TEXT PROVIDED:
+++++
[My thoughts on Iron-Blooded Orphans with spoilers…]
The last Gundam series that I watched to the end was Gundam 00 and it was such a long while back. Long enough that I can’t remember anything about it. This one though, I’m not likely to forget. Iron-Blooded Orphans leaves quite an impression and a bitter taste in my mouth (but that’s more to do with the ending).
This story wasn’t what I expected. It was clear from the start that it was going to be unpleasant. For once, a story featuring child soldiers acknowledged that they were child soldiers and that there were problems with it – most anime either skirt around the issue, or ignore it altogether. We see our protagonists trapped in a system, fighting for their place and they are manipulated, outwitted and eventually defeated by the adults.
+++++
SUPPLIED ENTRIES:
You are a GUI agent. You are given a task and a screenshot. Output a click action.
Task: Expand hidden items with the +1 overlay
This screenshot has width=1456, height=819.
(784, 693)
+++++
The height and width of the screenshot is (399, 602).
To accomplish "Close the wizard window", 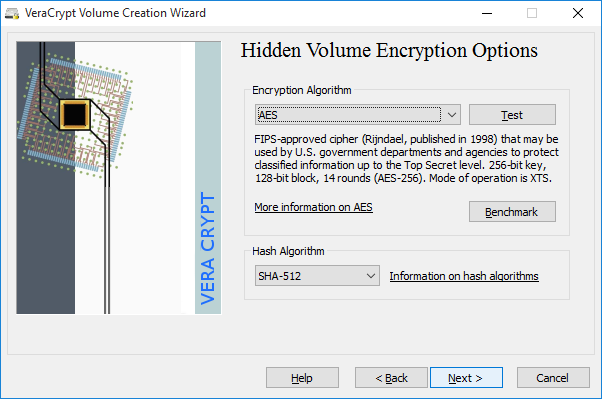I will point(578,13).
+++++
TASK OBJECTIVE: Reproduce verbatim the section of the Iron-Blooded Orphans review that begins with the words containing "[My thoughts on" and ends with "by the adults.".

FINAL RESULT:
[My thoughts on Iron-Blooded Orphans with spoilers…]
The last Gundam series that I watched to the end was Gundam 00 and it was such a long while back. Long enough that I can’t remember anything about it. This one though, I’m not likely to forget. Iron-Blooded Orphans leaves quite an impression and a bitter taste in my mouth (but that’s more to do with the ending).
This story wasn’t what I expected. It was clear from the start that it was going to be unpleasant. For once, a story featuring child soldiers acknowledged that they were child soldiers and that there were problems with it – most anime either skirt around the issue, or ignore it altogether. We see our protagonists trapped in a system, fighting for their place and they are manipulated, outwitted and eventually defeated by the adults.